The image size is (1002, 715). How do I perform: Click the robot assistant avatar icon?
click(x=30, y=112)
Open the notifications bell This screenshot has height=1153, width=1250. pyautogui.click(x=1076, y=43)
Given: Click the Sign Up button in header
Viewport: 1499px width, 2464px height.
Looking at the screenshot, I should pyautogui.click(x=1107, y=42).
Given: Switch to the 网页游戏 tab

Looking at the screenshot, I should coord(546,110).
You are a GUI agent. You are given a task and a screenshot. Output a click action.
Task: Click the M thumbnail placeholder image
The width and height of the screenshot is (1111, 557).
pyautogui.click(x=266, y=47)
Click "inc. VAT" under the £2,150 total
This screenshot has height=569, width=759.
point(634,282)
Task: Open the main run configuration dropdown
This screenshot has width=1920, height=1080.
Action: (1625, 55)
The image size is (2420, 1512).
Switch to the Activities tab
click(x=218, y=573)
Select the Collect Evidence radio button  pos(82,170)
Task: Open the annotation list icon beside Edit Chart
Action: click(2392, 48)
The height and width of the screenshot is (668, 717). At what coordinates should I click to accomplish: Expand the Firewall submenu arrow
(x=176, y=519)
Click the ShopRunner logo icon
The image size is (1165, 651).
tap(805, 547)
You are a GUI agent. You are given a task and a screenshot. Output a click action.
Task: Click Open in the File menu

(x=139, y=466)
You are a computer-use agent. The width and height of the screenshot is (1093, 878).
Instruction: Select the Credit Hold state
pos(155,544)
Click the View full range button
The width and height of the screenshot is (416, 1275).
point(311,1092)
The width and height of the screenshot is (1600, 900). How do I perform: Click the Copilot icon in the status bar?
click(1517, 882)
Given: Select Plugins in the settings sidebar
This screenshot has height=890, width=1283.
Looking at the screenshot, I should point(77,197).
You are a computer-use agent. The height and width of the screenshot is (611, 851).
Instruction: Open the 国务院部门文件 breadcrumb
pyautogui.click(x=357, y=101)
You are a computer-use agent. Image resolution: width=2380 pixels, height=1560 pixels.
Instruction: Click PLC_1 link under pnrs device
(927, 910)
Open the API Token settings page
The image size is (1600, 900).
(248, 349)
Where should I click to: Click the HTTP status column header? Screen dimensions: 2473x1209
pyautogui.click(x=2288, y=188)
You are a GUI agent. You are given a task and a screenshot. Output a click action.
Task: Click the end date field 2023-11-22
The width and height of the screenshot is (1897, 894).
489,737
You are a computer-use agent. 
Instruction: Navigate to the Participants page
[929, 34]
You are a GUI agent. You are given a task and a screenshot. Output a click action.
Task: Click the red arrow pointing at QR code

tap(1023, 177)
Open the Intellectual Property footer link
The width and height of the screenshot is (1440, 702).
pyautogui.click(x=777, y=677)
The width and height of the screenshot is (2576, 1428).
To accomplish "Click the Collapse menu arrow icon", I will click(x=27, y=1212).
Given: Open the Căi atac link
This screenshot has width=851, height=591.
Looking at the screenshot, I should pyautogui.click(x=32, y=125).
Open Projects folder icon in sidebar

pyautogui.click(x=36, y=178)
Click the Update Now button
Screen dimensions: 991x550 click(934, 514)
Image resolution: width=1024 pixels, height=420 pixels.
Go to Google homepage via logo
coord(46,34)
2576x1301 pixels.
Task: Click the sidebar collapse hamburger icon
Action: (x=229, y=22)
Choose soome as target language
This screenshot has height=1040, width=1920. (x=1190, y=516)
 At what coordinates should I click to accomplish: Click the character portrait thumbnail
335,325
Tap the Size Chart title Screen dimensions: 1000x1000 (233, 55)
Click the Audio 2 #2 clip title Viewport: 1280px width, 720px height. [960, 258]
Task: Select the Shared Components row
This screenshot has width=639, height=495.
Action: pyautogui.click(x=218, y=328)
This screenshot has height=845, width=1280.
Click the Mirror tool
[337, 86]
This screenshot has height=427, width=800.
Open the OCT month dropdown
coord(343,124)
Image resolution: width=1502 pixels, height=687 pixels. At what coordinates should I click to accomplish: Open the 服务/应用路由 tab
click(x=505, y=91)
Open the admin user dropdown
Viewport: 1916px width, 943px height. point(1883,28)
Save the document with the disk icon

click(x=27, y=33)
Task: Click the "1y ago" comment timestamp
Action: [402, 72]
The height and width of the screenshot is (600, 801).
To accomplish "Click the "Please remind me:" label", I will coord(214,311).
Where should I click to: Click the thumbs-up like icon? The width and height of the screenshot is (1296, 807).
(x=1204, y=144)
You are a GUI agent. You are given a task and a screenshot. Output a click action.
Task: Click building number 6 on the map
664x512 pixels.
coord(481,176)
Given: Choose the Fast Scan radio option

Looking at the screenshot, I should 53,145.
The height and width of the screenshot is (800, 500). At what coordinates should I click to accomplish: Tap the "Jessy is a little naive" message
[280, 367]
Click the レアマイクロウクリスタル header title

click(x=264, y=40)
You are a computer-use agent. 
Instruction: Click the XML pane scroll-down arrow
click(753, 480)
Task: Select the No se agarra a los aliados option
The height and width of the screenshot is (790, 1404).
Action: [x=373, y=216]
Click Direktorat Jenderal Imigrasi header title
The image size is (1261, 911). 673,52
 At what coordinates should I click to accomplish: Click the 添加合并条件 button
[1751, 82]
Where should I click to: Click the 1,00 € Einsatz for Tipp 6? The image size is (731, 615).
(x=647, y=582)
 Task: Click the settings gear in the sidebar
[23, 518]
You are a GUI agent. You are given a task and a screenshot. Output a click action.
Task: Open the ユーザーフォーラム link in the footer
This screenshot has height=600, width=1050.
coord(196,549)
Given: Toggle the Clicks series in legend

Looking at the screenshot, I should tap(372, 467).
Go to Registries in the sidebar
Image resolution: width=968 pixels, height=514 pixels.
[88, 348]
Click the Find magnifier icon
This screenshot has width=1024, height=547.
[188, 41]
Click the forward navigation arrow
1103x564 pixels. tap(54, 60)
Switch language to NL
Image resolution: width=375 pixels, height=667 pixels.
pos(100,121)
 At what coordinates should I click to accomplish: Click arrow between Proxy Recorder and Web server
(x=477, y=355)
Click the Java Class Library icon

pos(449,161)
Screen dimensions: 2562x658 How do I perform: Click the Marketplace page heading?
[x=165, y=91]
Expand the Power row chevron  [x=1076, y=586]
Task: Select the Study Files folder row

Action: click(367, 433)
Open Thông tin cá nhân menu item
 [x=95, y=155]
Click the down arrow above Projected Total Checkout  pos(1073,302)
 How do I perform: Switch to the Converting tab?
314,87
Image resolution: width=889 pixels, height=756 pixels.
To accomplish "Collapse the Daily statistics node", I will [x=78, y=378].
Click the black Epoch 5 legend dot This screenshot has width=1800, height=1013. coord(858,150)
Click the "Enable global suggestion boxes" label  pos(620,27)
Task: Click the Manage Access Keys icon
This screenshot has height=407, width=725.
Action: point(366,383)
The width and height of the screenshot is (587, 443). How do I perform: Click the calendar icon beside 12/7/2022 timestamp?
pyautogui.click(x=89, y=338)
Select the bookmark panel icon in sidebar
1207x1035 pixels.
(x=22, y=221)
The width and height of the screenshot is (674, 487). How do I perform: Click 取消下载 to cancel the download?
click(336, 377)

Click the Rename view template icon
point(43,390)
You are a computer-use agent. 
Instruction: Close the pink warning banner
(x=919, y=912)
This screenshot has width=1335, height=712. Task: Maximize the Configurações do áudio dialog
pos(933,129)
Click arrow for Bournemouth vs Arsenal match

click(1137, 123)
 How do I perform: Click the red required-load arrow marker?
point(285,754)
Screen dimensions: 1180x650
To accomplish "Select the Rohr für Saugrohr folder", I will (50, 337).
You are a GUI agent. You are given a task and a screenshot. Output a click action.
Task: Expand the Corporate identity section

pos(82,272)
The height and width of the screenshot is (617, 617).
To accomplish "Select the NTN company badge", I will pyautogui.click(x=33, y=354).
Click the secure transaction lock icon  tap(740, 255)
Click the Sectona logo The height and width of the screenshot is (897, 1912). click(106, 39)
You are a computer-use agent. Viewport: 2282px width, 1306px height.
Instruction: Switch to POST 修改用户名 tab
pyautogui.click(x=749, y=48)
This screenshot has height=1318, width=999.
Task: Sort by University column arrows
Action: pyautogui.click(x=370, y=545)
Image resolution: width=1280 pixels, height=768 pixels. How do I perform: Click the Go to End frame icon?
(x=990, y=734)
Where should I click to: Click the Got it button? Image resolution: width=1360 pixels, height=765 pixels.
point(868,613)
━━━━━━
**Required work:** Report each line above that contains the word "language", copying every such line in full.

**Result:**
Choose soome as target language
Switch language to NL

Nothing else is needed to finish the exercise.